We found no association between CD56 expression and age, gender, elevated LDH, cytogenetic risk or RISS stage. We found a strong association between lack of CD56 expression and light-chain only or asecretory myeloma. There was an association between CD28 expression and female gender (Table 1). In multivariate analysis including age, elevated creatinine, RISS, aHSCT, CD28, CD56 and CD117 expression, CD56 expression was associated with a 47 % reduced hazard for progression (Exp(B) = 0.527, p = 0.03). Other factors with statistically significant impact on progression were aHSCT and age.

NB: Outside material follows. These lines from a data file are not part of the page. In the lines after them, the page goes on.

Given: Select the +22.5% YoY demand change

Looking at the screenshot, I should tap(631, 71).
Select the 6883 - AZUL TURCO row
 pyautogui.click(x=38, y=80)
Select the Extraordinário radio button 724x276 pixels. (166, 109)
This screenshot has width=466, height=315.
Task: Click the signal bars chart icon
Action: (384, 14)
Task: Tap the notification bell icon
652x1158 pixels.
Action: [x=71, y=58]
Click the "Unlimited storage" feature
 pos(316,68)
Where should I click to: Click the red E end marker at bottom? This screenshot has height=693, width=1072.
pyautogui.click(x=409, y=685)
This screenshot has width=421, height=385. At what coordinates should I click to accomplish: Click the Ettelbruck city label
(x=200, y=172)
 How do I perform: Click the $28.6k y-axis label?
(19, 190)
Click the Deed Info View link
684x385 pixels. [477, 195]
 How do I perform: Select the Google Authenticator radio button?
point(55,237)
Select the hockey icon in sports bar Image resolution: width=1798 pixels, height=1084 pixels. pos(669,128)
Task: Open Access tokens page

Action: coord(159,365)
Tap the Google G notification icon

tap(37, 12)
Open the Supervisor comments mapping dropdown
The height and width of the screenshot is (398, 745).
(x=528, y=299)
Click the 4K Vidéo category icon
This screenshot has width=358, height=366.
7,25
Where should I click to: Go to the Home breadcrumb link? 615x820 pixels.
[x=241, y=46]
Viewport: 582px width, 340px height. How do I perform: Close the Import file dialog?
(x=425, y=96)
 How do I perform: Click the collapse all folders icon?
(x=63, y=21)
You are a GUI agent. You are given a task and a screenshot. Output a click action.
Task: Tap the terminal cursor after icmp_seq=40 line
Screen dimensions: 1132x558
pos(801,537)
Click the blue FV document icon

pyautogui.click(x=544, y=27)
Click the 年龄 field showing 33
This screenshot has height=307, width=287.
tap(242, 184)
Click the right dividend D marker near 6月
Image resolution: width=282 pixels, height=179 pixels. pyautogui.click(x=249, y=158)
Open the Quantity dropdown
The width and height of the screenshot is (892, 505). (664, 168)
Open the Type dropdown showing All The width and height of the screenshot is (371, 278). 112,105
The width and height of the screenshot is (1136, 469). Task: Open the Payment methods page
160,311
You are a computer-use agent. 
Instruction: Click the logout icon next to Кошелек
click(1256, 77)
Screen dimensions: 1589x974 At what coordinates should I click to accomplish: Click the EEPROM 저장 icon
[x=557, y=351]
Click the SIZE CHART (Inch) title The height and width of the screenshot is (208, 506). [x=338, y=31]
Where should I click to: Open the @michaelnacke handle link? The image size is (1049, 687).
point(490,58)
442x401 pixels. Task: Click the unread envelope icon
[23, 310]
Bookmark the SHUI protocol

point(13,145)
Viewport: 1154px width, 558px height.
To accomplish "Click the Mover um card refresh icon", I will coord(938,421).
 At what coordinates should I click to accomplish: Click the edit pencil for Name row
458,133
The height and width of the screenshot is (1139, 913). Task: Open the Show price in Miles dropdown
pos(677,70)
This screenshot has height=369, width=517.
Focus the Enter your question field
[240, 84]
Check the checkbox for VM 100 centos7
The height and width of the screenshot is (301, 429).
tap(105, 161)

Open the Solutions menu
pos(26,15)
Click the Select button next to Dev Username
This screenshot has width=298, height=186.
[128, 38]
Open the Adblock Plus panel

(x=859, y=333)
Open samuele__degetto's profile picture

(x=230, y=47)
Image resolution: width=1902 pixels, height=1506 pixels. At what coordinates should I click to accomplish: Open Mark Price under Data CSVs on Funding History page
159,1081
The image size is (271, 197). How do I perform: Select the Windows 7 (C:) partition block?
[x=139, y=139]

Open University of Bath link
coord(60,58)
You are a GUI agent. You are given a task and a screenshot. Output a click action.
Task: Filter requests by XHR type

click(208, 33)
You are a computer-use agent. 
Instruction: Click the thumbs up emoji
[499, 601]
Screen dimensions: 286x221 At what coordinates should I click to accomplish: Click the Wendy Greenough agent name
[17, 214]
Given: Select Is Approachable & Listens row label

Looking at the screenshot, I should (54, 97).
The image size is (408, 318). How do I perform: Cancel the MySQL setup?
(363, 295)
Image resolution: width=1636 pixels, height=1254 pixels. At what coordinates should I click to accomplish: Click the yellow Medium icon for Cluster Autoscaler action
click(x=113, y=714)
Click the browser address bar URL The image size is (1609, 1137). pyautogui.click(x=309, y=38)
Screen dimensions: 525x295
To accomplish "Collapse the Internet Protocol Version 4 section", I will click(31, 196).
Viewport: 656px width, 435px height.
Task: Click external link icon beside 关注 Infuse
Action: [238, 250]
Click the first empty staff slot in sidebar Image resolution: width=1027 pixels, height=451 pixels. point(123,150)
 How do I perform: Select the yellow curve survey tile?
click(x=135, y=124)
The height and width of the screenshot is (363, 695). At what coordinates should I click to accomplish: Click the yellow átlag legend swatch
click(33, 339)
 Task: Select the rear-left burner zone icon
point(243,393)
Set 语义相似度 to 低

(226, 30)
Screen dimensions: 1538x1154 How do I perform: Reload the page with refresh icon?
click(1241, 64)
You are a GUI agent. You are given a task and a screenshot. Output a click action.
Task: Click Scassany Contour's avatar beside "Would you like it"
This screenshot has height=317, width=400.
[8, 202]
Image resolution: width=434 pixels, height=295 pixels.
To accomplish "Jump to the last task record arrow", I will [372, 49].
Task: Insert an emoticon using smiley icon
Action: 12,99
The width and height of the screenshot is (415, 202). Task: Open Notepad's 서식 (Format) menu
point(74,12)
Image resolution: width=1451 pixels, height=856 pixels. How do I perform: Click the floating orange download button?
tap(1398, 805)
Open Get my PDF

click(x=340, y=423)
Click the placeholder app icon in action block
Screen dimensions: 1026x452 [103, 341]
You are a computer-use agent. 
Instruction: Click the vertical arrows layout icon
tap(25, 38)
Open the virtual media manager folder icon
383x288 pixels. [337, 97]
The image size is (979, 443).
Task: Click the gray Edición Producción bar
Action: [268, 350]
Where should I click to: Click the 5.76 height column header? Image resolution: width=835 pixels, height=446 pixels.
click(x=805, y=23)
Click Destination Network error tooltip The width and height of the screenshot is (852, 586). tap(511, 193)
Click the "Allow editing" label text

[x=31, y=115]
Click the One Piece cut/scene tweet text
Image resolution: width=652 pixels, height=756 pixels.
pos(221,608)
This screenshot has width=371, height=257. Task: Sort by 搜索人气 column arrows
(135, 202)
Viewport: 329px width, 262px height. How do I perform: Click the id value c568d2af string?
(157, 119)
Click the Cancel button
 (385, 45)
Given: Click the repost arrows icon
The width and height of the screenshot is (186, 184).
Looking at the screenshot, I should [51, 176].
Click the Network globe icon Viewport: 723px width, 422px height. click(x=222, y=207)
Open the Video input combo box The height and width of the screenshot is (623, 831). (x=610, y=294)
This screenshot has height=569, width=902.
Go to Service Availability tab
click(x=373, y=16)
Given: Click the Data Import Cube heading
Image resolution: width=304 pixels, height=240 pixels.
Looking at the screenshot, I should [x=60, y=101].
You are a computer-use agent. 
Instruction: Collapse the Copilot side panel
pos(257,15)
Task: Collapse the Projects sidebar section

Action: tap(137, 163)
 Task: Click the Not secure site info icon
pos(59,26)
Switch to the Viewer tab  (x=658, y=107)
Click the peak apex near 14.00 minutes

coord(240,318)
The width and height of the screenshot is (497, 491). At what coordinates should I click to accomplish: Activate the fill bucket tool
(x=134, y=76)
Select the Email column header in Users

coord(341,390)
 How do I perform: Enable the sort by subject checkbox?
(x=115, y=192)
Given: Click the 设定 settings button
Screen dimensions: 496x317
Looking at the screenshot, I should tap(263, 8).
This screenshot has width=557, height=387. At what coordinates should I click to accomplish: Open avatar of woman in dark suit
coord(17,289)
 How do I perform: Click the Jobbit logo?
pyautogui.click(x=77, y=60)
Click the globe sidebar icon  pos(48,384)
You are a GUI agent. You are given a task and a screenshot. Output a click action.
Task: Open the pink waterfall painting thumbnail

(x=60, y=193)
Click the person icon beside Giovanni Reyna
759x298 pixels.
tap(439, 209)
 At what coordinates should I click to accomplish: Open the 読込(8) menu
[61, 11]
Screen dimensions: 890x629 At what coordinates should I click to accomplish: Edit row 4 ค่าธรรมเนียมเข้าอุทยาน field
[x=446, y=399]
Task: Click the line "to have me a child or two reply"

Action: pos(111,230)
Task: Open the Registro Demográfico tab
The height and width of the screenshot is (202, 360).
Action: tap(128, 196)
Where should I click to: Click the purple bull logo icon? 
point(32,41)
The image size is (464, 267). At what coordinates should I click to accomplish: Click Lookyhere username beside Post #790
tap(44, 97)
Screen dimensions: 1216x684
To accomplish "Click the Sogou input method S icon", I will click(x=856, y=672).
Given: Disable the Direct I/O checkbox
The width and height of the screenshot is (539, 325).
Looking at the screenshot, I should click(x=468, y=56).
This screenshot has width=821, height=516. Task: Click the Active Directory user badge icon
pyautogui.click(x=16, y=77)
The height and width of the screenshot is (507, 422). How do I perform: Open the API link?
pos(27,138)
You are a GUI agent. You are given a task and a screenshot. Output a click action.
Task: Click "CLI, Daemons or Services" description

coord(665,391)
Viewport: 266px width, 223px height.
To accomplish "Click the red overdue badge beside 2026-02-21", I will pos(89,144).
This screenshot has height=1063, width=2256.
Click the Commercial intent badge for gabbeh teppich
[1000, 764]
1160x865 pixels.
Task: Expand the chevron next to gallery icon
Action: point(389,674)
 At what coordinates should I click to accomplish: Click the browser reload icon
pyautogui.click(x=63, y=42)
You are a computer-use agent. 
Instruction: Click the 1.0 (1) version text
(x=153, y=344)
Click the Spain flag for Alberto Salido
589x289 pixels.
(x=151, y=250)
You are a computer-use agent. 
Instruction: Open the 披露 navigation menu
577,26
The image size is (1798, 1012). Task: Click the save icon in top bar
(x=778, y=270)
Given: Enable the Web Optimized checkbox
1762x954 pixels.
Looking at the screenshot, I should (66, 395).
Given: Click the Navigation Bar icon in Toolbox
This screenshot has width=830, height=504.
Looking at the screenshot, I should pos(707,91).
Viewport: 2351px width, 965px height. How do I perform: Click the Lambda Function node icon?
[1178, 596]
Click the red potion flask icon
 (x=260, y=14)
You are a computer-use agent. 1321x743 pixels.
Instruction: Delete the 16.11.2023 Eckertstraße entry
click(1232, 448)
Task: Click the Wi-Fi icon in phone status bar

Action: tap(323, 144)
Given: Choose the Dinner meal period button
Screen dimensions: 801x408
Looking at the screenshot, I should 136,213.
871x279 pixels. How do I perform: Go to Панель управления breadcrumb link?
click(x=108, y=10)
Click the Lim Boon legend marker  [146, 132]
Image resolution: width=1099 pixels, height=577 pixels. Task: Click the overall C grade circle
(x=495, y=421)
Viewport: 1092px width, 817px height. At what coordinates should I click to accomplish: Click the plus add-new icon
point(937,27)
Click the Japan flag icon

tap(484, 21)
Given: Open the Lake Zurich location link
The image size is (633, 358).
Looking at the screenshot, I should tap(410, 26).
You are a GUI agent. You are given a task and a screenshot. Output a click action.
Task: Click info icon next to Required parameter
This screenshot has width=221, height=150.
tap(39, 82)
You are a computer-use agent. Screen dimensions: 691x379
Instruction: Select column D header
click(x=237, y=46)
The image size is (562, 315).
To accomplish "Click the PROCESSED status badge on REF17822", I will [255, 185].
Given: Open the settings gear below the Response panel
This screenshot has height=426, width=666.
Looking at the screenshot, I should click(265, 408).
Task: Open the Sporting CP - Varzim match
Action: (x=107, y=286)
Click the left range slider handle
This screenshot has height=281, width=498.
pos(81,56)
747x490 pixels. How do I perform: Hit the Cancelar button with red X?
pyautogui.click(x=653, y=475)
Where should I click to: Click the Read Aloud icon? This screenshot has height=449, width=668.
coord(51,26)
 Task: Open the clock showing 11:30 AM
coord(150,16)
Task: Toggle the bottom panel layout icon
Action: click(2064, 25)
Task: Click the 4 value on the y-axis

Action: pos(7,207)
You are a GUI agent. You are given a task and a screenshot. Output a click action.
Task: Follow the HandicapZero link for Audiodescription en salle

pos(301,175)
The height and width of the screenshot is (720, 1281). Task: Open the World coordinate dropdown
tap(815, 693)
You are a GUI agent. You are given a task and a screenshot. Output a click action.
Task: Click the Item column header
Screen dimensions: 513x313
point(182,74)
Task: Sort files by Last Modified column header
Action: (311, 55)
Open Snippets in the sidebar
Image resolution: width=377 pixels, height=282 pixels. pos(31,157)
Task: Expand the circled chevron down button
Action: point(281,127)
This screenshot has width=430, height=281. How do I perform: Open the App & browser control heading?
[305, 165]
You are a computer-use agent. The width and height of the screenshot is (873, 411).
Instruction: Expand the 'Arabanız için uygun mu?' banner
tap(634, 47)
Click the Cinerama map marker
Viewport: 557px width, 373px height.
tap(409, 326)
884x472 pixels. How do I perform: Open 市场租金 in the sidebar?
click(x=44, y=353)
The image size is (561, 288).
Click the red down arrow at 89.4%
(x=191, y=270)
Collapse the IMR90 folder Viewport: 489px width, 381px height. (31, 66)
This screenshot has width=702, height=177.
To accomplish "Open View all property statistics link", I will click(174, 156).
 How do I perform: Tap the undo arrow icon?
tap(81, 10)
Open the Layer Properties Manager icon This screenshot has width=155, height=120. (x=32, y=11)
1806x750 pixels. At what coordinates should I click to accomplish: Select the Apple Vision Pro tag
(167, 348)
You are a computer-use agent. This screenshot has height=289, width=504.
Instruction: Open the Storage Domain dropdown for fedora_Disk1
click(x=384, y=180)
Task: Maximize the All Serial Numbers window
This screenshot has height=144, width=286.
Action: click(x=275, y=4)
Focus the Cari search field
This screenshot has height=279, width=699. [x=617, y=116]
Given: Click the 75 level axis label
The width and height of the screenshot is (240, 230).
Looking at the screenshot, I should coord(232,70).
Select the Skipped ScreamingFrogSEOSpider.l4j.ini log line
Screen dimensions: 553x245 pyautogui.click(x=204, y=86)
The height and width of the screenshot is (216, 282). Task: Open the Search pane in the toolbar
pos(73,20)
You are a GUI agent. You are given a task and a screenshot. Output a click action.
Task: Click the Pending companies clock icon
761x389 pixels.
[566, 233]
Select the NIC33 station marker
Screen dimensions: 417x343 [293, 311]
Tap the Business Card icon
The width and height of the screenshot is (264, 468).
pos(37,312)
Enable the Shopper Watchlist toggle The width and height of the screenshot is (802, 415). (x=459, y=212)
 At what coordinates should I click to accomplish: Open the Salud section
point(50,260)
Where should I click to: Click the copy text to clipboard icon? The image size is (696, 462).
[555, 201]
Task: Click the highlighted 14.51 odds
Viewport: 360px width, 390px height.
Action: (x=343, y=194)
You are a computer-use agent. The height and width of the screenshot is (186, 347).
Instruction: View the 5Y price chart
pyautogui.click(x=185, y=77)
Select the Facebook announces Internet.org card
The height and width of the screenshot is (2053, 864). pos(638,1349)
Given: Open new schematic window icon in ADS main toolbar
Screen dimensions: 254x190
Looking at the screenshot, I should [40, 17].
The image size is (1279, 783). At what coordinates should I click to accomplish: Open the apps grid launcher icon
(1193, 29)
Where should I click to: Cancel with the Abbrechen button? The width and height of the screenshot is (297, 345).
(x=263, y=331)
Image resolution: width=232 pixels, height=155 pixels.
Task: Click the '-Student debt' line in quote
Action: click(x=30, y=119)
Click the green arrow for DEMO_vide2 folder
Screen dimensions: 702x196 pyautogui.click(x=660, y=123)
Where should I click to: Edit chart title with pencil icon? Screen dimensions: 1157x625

In patients not undergoing aHSCT lacking CD56 expression in comparison to those with an aberrant CD56 expression, the difference in PFS was statistically significant with a PFS of 8 vs 18 Month (Log Rank p = 0.088, Breslow p = 0.046). When stratified according to RISS stage, only patients in stage 2 disease had a significant reduction in PFS with lack of CD56 expression.

CD56 expression was prognostic for PFS only in the patient cohort not undergoing aHSCT. As previously reported aHSCT seems to abrogate the negative impact of CD56 negativity. We propose CD56 expression to be used as a prognostic marker in patients with RISS 2 stage disease and when possible these patients should undergo aHSCT.